I was researching old crimes in the Canadian province of Nova Scotia, where I live when I found an index card in an archive that mentioned Koretz's Panama oil swindle and described his arrest here in 1924, a year after he fled Chicago. I was hooked. I knew instantly that this was a great story that needed to be told. Here was a con artist who had mastered the Ponzi scheme long before Charles Ponzi came along in 1920. And Bernie Madoff's multi-million-dollar fraud made it a timely story.
Describe your biggest surprise discovery in researching and writing the book.
My biggest surprise? When Koretz was on the lam in Nova Scotia, using the alias Lou Keyte, he befriended a young man named Thomas Raddall and invited him to parties and dances at a secluded lodge that served as his hideout. Raddall went on to become a successful author and I was able to track down his archived papers, which include a previously unpublished account of his time with the man he thought was a generous American millionaire.
When one reads the story of Leo Koretz, the first modern-day figure that comes to mind is Bernie Madoff. How would you compare and contrast these two figures?
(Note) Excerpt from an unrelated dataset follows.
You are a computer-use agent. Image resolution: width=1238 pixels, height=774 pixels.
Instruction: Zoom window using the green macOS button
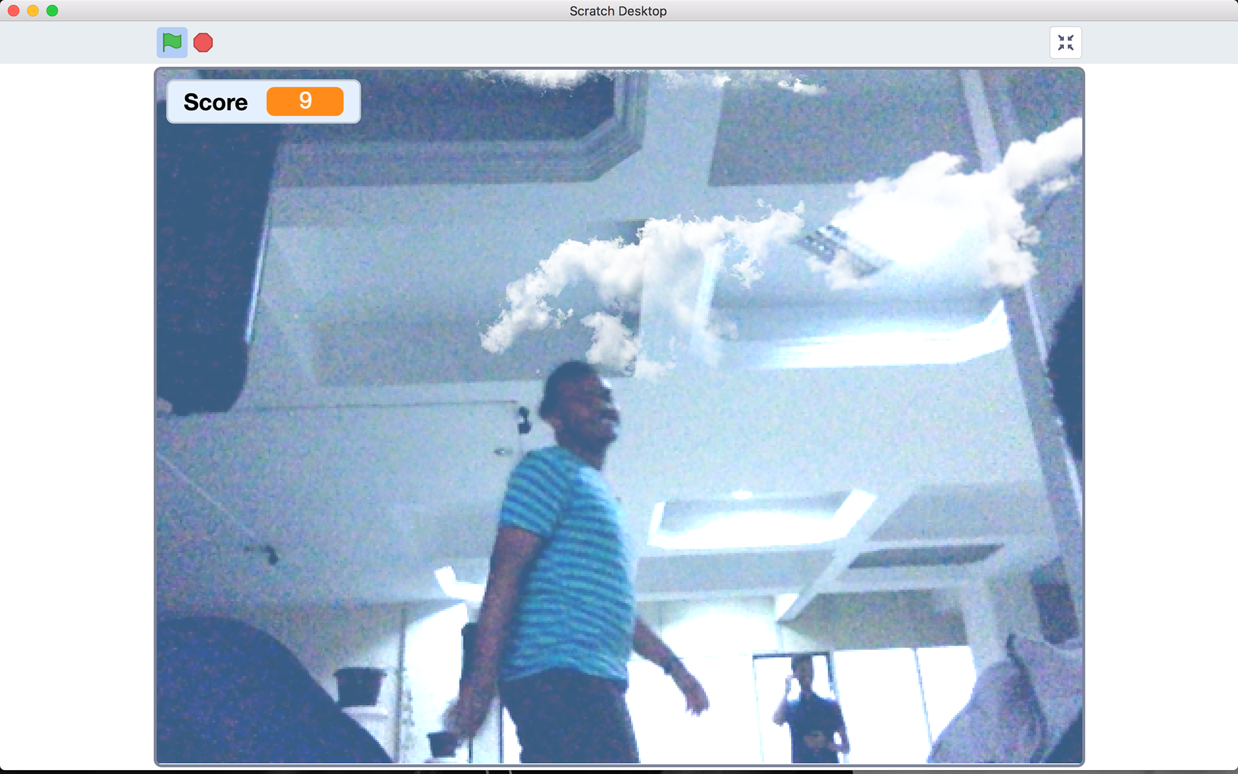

I was struck by how much these con artists had in common. Both managed to keep their elaborate schemes running for years (Charles Ponzi himself only managed the feat for less than a year). Both won the complete trust of their victims and were guilty of "affinity crimes," since they drew many of their investors from friends and contacts in the Jewish community. And both seemed so successful that investors begged them to take their money. But there was one key difference: Madoff had a Wall Street profile, an investment company, and a staff to process his phony investments. Koretz managed to single-handedly juggle his complex Ponzi schemes for almost two decades, without arousing suspicion or missing an interest payment.
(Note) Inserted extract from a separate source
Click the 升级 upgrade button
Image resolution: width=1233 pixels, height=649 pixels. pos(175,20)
In your opinion, how pervasive are Ponzi schemes today like that commandeered by Leo Koretz?
It's hard to believe anyone could be taken in by such a notorious scheme, but Ponzi schemes thrive today and investors continue to lose billions of dollars every year. They take many guises, offering sky-high returns for investments in everything from gold to new technologies and cryptocurrencies, but the structure is always the same -- there's no product or asset, and any profit paid to investors is money stolen from newer investors. The schemes continue to work because too many people hope to get rich quickly and want "something for nothing," as one famous con man put it, and are too easily swayed by promises they will reap enormous profits.
What is your greatest hope in terms of what readers of “Empire of Deception” walk away with from reading the book?
Koretz's fraud was carried out against the backdrop of the Roaring Twenties, a time of wealth and excess that ended with the stock market crash of 1929 and the onset of the Great Depression. Empire of Deception recreates the glitz and "anything goes" ethos of the money-mad, celebrity-obsessed Jazz Age and I think readers will see echoes of our own time in the events of a century ago. And, of course, I hope they will be even warier of promoters of investment schemes who promise to deliver outlandish profits.
In closing, can you briefly share about your next book project “Jewels for the Taking”?
Sure. It's the true story of larger-than-life gentleman jewel thief Arthur Barry, who charmed celebrities and hobnobbed with New York’s millionaires as he planned and executed the most audacious and lucrative heists of the 1920s.
Almost forgotten today, Barry was one of the most resourceful and successful burglars in history, stealing diamonds, pearls, and other precious gems worth as much as $85 million today. A slick con artist as well as an accomplished “second-story” man, he slipped in and out of bedrooms undetected as his victims dined downstairs or slept only inches away. And his arrest in 1927 was the prelude to one of the most daring prison breaks in history. Think of it as The Great Gatsby meets Catch Me If You Can and the hit Netflix series Lupin. Like Empire of Deception, it will be published by Algonquin Books.